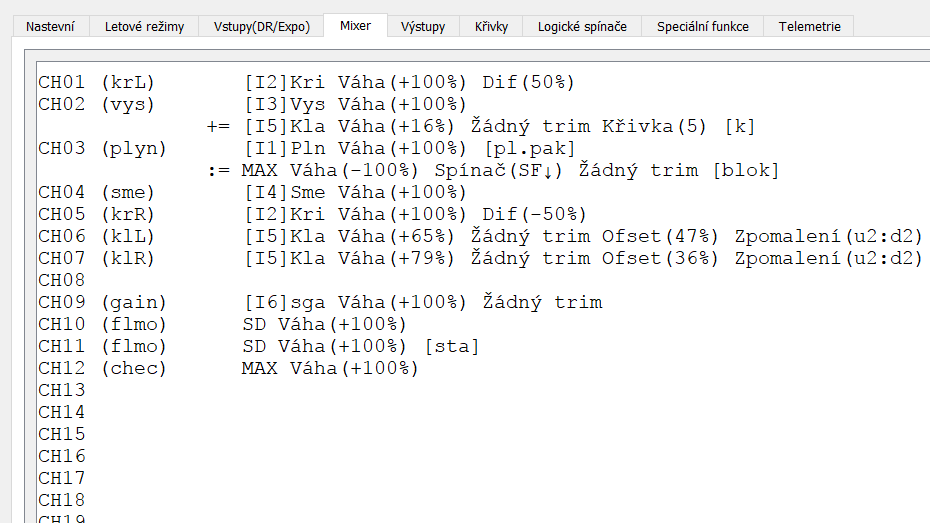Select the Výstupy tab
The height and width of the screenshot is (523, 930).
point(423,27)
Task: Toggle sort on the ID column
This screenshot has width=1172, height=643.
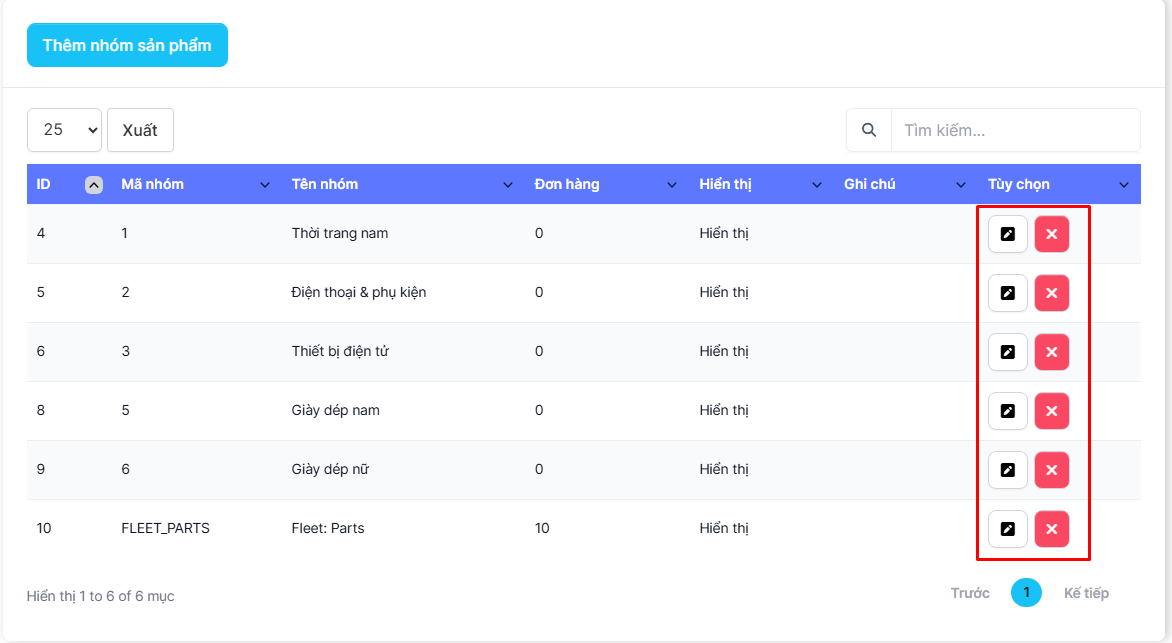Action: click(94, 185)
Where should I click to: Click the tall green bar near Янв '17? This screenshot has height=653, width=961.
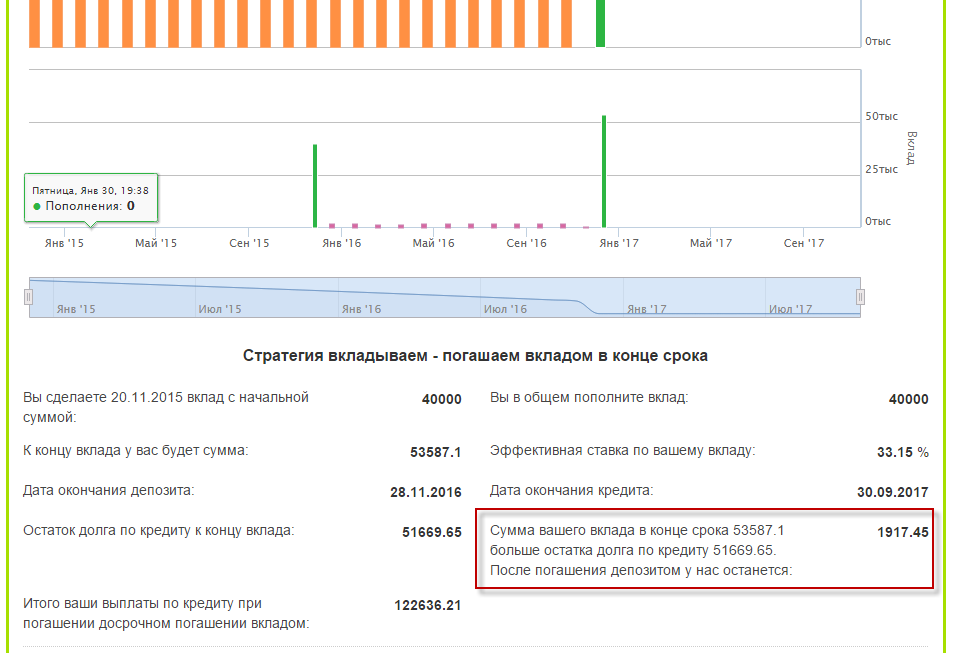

━━━━━━━━━━

GIVEN TASK. Write all of these lines out again, swapping "ID column" for "Name column" and changing nothing else. Leave the pictures out.

ANSWER IN FULL.
Select the Výstupy tab
The height and width of the screenshot is (523, 930).
point(423,27)
Task: Toggle sort on the Name column
This screenshot has width=1172, height=643.
Action: click(94, 185)
Where should I click to: Click the tall green bar near Янв '17? This screenshot has height=653, width=961.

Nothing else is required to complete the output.